> _Entries provided_
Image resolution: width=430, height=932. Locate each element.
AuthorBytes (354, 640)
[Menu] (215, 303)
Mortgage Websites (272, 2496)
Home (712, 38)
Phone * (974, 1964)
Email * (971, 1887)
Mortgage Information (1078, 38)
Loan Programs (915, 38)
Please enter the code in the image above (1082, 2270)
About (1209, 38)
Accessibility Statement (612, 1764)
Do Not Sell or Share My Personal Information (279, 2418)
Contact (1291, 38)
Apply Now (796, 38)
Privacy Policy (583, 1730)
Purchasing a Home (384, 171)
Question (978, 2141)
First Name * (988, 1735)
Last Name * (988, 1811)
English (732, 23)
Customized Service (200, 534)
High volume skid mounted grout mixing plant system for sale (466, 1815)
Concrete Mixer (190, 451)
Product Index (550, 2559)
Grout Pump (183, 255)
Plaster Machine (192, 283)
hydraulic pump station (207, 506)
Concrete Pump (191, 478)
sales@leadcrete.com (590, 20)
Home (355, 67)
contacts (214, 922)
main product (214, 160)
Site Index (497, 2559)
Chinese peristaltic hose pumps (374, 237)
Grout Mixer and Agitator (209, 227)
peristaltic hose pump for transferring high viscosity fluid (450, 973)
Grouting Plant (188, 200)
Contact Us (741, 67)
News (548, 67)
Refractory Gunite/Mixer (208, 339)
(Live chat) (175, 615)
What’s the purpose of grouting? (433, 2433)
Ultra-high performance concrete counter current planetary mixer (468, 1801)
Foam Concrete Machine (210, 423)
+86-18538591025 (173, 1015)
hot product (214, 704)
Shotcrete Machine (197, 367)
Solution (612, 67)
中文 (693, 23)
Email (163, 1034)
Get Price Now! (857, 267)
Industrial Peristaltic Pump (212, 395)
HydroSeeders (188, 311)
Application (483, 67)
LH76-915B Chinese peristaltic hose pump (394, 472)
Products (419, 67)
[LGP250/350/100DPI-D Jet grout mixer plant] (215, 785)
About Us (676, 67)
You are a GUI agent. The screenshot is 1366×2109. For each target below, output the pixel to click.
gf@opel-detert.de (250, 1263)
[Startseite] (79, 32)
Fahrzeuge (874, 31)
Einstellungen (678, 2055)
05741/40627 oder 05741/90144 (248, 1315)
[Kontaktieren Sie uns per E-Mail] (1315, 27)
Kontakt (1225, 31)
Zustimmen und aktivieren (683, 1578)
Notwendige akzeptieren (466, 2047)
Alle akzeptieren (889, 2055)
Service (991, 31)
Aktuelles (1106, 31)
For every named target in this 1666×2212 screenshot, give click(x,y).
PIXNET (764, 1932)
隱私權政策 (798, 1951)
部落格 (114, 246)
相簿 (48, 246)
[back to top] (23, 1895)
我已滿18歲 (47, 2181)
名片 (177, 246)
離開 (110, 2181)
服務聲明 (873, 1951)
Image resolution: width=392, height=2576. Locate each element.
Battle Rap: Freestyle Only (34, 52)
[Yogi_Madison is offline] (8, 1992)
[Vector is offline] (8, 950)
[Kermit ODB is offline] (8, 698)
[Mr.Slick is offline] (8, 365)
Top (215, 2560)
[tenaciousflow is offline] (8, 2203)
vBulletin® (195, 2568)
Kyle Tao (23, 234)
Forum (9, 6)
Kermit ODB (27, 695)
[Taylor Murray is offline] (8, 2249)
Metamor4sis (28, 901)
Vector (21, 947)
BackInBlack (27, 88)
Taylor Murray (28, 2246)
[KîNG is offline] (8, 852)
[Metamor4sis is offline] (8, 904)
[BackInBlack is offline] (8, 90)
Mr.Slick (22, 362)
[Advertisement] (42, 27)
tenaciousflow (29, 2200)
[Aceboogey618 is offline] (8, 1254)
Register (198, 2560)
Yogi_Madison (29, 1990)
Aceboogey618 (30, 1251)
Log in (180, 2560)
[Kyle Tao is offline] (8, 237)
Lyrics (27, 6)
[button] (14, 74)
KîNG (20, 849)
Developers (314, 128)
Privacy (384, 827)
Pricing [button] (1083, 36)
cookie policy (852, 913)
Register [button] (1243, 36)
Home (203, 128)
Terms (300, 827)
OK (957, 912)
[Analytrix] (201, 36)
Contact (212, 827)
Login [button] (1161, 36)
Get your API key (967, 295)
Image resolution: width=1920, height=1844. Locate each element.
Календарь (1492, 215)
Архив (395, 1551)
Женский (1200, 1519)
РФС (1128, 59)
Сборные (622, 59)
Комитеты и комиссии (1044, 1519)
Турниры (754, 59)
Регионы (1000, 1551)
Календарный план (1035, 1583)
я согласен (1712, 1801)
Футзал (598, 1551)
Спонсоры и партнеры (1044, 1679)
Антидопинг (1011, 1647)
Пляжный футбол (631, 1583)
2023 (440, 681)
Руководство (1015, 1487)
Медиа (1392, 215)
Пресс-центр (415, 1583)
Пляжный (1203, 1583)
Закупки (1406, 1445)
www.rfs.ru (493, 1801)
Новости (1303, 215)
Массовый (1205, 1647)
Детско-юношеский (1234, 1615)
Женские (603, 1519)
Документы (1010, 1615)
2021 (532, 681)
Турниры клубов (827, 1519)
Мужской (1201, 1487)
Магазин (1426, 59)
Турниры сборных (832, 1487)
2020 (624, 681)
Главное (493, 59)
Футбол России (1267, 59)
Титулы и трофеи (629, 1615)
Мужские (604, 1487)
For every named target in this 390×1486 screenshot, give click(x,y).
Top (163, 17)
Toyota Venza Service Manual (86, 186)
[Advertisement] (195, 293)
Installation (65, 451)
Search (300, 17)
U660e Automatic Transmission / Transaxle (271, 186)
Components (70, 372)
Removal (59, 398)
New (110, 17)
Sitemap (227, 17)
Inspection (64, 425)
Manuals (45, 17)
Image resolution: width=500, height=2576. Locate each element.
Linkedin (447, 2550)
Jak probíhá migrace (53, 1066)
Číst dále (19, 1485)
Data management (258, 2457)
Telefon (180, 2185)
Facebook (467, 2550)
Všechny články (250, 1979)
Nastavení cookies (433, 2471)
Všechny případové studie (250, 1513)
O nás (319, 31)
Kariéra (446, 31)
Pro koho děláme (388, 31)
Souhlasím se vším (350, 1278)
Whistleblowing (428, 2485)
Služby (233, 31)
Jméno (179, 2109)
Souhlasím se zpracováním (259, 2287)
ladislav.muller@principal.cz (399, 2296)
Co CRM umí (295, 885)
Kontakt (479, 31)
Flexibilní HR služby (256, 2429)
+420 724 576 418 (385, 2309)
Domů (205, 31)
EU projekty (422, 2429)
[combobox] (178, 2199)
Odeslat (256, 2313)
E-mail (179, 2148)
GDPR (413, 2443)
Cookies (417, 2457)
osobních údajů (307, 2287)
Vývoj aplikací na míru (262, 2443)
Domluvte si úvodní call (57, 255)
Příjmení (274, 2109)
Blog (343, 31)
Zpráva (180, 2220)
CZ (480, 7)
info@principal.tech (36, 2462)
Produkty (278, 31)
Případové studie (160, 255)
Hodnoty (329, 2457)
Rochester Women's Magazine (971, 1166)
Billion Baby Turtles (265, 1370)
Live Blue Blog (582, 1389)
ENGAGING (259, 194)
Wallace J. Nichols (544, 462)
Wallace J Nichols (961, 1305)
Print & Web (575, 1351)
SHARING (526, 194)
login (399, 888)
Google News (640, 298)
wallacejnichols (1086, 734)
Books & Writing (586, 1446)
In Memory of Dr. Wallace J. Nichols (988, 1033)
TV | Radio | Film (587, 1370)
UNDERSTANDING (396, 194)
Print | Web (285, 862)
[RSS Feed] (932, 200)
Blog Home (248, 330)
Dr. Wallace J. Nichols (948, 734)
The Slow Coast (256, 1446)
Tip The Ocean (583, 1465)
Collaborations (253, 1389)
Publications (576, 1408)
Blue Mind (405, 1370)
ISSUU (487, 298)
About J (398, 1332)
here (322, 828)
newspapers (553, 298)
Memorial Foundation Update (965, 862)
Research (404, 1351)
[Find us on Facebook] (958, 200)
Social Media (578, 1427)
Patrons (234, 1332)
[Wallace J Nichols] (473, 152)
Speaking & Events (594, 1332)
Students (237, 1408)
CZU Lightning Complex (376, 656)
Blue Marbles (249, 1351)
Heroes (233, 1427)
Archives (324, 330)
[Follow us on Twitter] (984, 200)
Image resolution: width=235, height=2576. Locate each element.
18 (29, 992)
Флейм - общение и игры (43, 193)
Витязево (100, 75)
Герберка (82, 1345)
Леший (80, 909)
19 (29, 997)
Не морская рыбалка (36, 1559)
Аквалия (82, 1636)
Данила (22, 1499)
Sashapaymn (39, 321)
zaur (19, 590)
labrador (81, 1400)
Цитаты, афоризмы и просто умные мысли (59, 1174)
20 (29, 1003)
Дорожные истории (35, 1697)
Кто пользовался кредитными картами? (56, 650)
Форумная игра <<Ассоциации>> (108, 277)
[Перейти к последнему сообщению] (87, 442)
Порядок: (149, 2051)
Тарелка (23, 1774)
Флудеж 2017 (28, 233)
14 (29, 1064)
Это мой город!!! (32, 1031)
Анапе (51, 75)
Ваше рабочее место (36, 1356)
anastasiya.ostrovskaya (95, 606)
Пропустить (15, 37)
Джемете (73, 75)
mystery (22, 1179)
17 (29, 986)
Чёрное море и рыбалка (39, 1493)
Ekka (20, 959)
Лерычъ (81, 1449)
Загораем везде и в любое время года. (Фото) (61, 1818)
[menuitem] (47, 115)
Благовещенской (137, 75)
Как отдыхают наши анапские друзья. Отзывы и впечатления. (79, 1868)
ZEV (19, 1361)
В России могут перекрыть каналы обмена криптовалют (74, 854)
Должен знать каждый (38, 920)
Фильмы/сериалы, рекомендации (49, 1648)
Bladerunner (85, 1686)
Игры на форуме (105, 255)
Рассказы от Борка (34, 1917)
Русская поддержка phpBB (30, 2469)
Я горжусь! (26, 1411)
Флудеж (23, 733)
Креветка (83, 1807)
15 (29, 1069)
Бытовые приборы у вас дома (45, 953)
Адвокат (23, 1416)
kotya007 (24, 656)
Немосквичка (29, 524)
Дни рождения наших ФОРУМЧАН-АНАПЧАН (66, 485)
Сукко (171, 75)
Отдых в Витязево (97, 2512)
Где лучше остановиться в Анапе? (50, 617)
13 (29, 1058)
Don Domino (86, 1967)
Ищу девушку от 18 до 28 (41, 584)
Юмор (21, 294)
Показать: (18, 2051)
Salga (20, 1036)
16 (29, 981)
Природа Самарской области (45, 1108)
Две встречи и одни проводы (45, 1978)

> _Task details_
Start with the line above that contains "Blog (343, 31)" and end with the line that contains "Blog Home (248, 330)". Write out those lines exactly, and only those.

> _Your response_
Blog (343, 31)
Zpráva (180, 2220)
CZ (480, 7)
info@principal.tech (36, 2462)
Produkty (278, 31)
Případové studie (160, 255)
Hodnoty (329, 2457)
Rochester Women's Magazine (971, 1166)
Billion Baby Turtles (265, 1370)
Live Blue Blog (582, 1389)
ENGAGING (259, 194)
Wallace J. Nichols (544, 462)
Wallace J Nichols (961, 1305)
Print & Web (575, 1351)
SHARING (526, 194)
login (399, 888)
Google News (640, 298)
wallacejnichols (1086, 734)
Books & Writing (586, 1446)
In Memory of Dr. Wallace J. Nichols (988, 1033)
TV | Radio | Film (587, 1370)
UNDERSTANDING (396, 194)
Print | Web (285, 862)
[RSS Feed] (932, 200)
Blog Home (248, 330)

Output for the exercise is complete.